(2020) Hammerting is a 2.5D colony-basebuilder game. I was both a 3d Artist and Art Director to create the artstyle and actual in-game assets, as well as some character/environment animation. The world levels are a mixture of procedurally generated caves and hand-made art assets on top of it. The game engine was built in-house.



A great challenge in this project was that we wanted the world to be able to extend very far. A lot of assets needed to be shown on screen when you zoom out, thus posing a big challenge in how we optimized the sheer number of art assets shown. Clever LOD:ing needed to be used for this.

Material examples. We put most of the complexity in the Normal maps and Height maps and kept Roughness/Metal/AO and Color very simple for this art style. The height map determined how different materials blend together in-engine, where high points could break through other neighbouring materials.

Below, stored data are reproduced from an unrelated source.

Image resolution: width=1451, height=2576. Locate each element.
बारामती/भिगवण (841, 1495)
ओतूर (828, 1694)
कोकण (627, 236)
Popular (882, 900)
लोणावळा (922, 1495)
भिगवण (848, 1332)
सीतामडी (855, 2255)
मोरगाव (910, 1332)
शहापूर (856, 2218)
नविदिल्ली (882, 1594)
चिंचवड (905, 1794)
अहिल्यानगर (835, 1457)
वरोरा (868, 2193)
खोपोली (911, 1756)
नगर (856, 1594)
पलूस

Here's a closer look at these materials in-game.

Very early in this project, we leaned more towards a realistic artstyle, in which we were aiming to use PBR shading on all the art assets (Every asset needed to be composited 2d sprite-renders with Normal/Color/Roughness/etc.). In the end, we kept the PBR-workflow, but made everything full 3d in a slightly more stylized look.

Here I was looking for the proper mood and lighting for the game world. We went away from having a global light source, and opted for point-based, darker lighting. We developed tech to have dynamic, shadow-casting point light sources. And thus this became one pillar of the final art style.


This was around when the style and mood was where we wanted it to be, but we struggled quite a bit with readability, and guiding the player. Clutter and too much fog and atmosphere became a challenge for us.

Rooms and all 3d assets for the game was sculpted in Zbrush and retopologized in Maya. Then brought into Substance Painter for texturing. My goal was to make everything feel a bit sculpted, like things are made of clay.